Labyrinth of Ice tells the story of Lt. Adolph Greely and his crew of twenty four men and their quest to venture into the Arctic to both collect weather data as well as break the record for “farthest North” in the process. Despite extensive planning and preparation, what would unfold is a story of strength, courage and ultimately survival.
I was given an advanced copy from the publisher in exchange for an honest review.
Buddy Levy’s recounting of the famed 1881 Lady Franklin Bay Expedition is nothing short of remarkable. Levy drew on extensive records from the crew that are, surprisingly, freely available through the US National Archives and Records Administration given that it was considered a military mission. Lt Greely’s handwritten notes alone comprised two volumes totaling over thirteen hundred pages! Also, where the primary goal of the venture dealt with collecting environmental data, the detailed records helped Levy build atmosphere accurately in knowing the exact weather the entire time the team was stranded.
Arriving in what would eventually be classified as Northern Nunavut much later, the crew would set up Fort Conger and remain there for two years before heading three hundred and seventy nine kilometers south to Cape Sabine where they would be left stranded until 1884 battling unimaginable hardships.
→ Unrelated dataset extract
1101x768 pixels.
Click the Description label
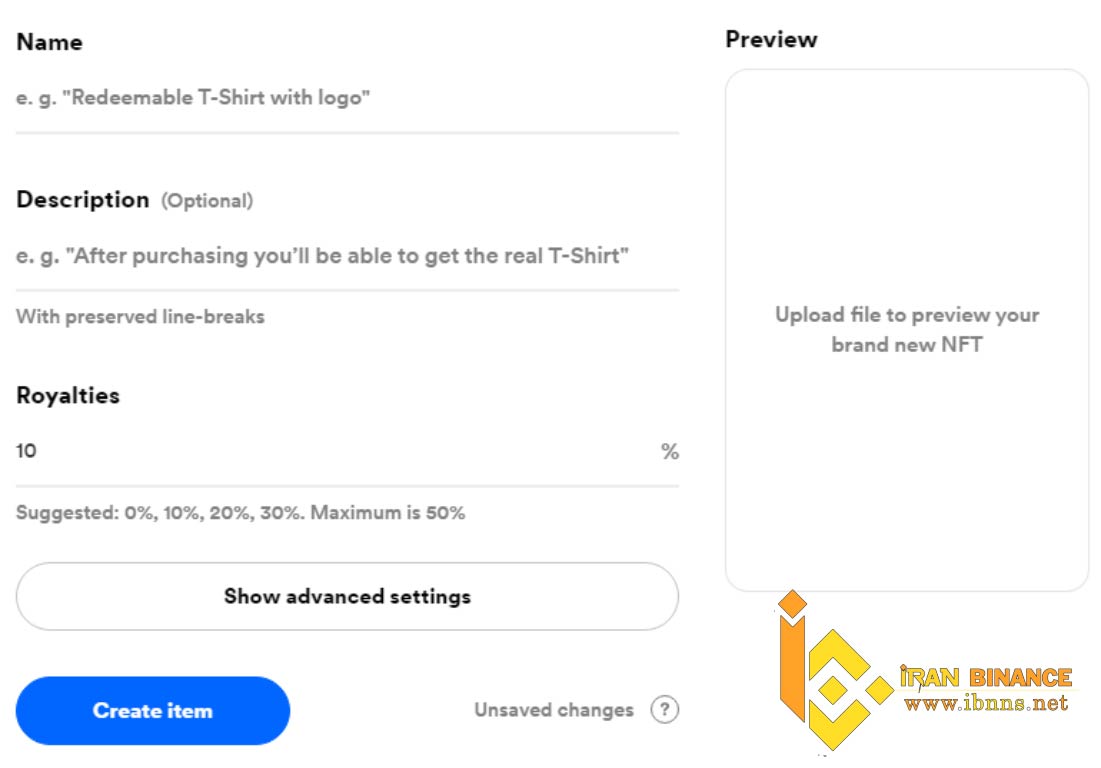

Levy takes great care to immerse the reader right in alongside the crew fighting against the elements and the threat of starvation. I would put this right up with Cormac MacCarthy’s The Road in terms of a survivalist page turner. Like The Man and The Boy’s frantic search for food in the aforementioned post apocalyptic novel, Levy’s explanation of the suffering the men had to endure just to see another day had me needing to know how they would find a way to continue.
While the men continued to fight for their lives, Levy also places a spotlight on the many attempts to reach and rescue the crew. Just as the constant buildup of ice kept the men from sailing home, it also prevented further caches of supplies and relief from reaching them. It’s particularly surprising to know that there were several within the US government that considered Greely and his men a lost cause and had been against any subsequent attempts to reach them following the failure of the initial rescue mission which saw the sinking of a ship and near loss of life.
I’m not sure how well known this story is, so I will refrain from spoiling how everything ends but there was a great deal of controversy arising out of what was found at Cape Sabine when US relief ships would eventually arrive. Levy approaches it with care and does not get bogged down in the salacious nature of it all like many journalists did at the time. He presents the evidence against the testimonies of those of Greely’s crew that were there and doesn’t try to theorize on what he believed happened.
With Labyrinth of Ice, Buddy Levy has written an informative and engrossing story about the strength of the human spirit in the face of extraordinary adversity. This is hands-down one of the best books I’ve read in 2019.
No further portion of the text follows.